### DIRECTIONS
Tally the lines of these entries that include "screenshot"; respond with only that tally.

Saved entries:
⁂
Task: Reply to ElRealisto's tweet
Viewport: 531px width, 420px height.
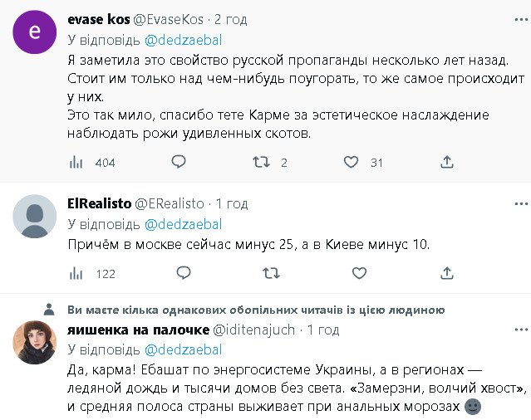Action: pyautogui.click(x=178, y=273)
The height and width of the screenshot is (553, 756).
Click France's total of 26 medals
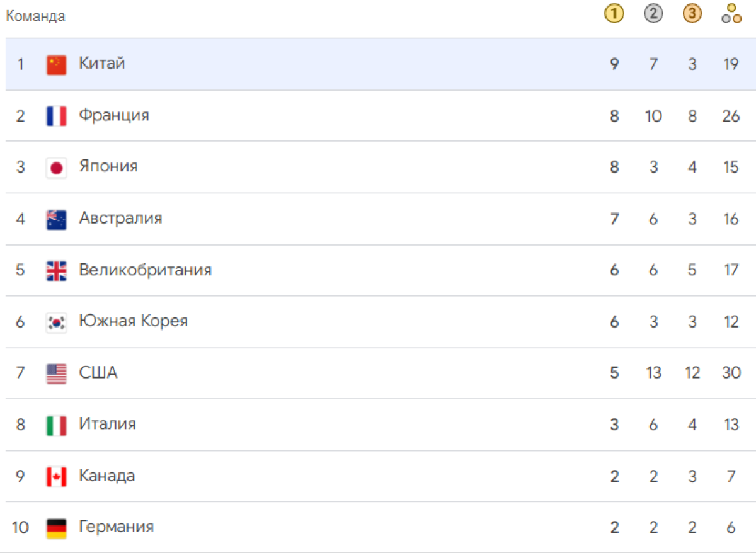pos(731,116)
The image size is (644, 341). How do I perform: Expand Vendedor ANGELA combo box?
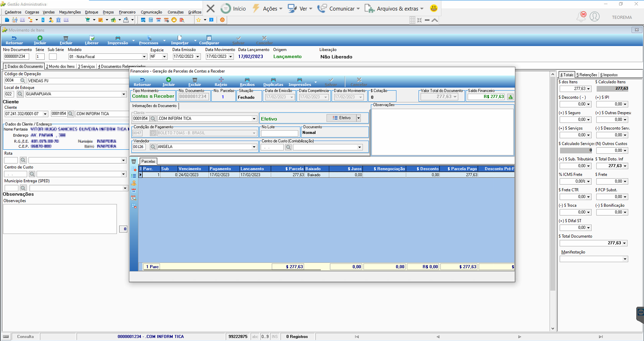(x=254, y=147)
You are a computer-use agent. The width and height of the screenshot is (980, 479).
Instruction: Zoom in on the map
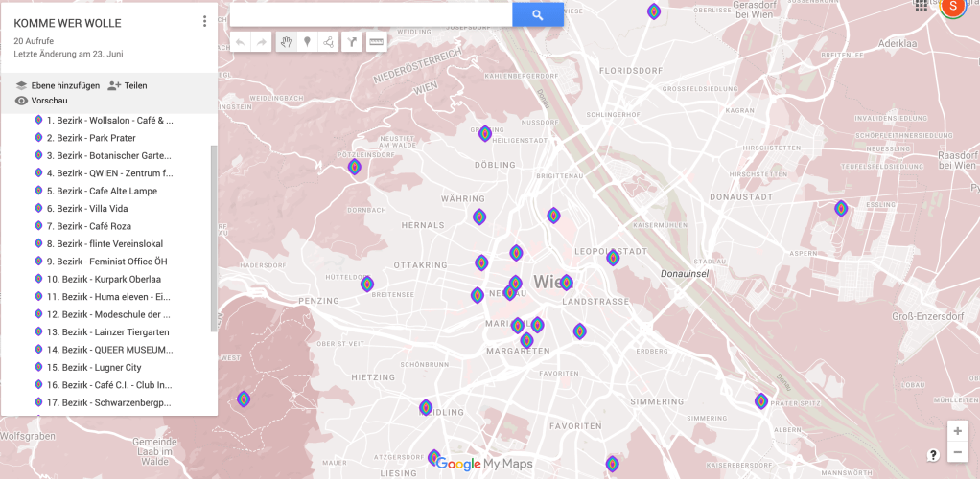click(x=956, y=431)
⁂
### OUTPUT
2